05:34 Donc comme je le disais, ça c'est plutôt favorable
05:36 parce que ces nappes servent à alimenter les rivières
05:39 dès qu'on va être en période estivale.
05:42 - Ça c'est pour nous littoral atlantique,
05:44 c'est pas forcément le cas partout en France ?
05:46 - Alors non, si vous voyez la carte, effectivement,
05:49 le pourtour méditerranéen est déjà en sécheresse,
05:52 d'ailleurs comme l'Italie ou comme l'Espagne,
05:54 ça commence à faire beaucoup de mois.
05:56 Je parle même pas des Pyrénées-Orientales
05:58 qui n'ont pas vu de pluie depuis peut-être un an et demi.
06:01 Donc effectivement c'est assez hétérogène en France aujourd'hui.
06:05 - Ce serait quoi le scénario idéal
06:07 pour garder de bonnes conditions jusqu'à l'été ?

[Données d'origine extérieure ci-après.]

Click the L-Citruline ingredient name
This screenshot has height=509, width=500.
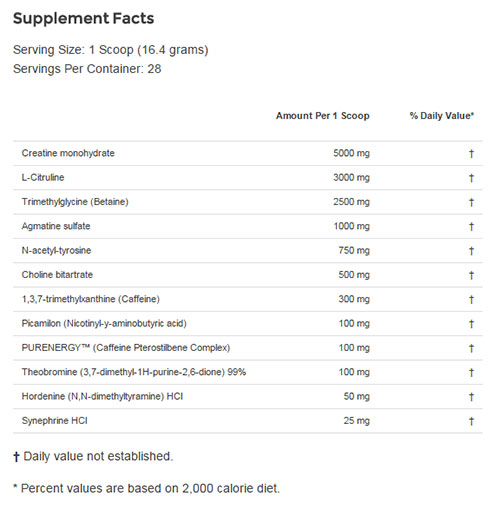[x=43, y=177]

06:10 - Le mieux, ça serait un printemps comme on en connaît habituellement
06:15 puisqu'on est sur un flux atlantique en Gironde,
06:18 c'est-à-dire un printemps plutôt pluvieux
06:20 qui permettrait effectivement que la végétation...
06:24 - Il y en a un peu marquant même là !

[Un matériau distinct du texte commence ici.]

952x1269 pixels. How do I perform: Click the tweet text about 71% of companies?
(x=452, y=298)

06:26 - Mais oui ! Il n'y a pas de grosses averses finalement,
06:29 il faut une espèce de crachin breton pour que ça soit profitable pour la nature.
06:33 - Que la végétation finalement, au lieu de pomper la réserve qu'il y a dans le sol,
06:37 utilise la pluie qui tombe
06:39 et qu'on puisse garder le plus longtemps possible
06:41 ce capital eau qu'on a dans les sols et dans les nappes.
06:44 - Merci beaucoup Nicolas Hilbert de nous avoir éclairé ce matin.
06:47 Vous êtes directeur territorial à l'Agence de l'eau à Dourgaronne.
06:51 Merci à vous et bonne journée.
06:52 Vous réécoutez cette interview sur francebleu.fr, il est 7h52.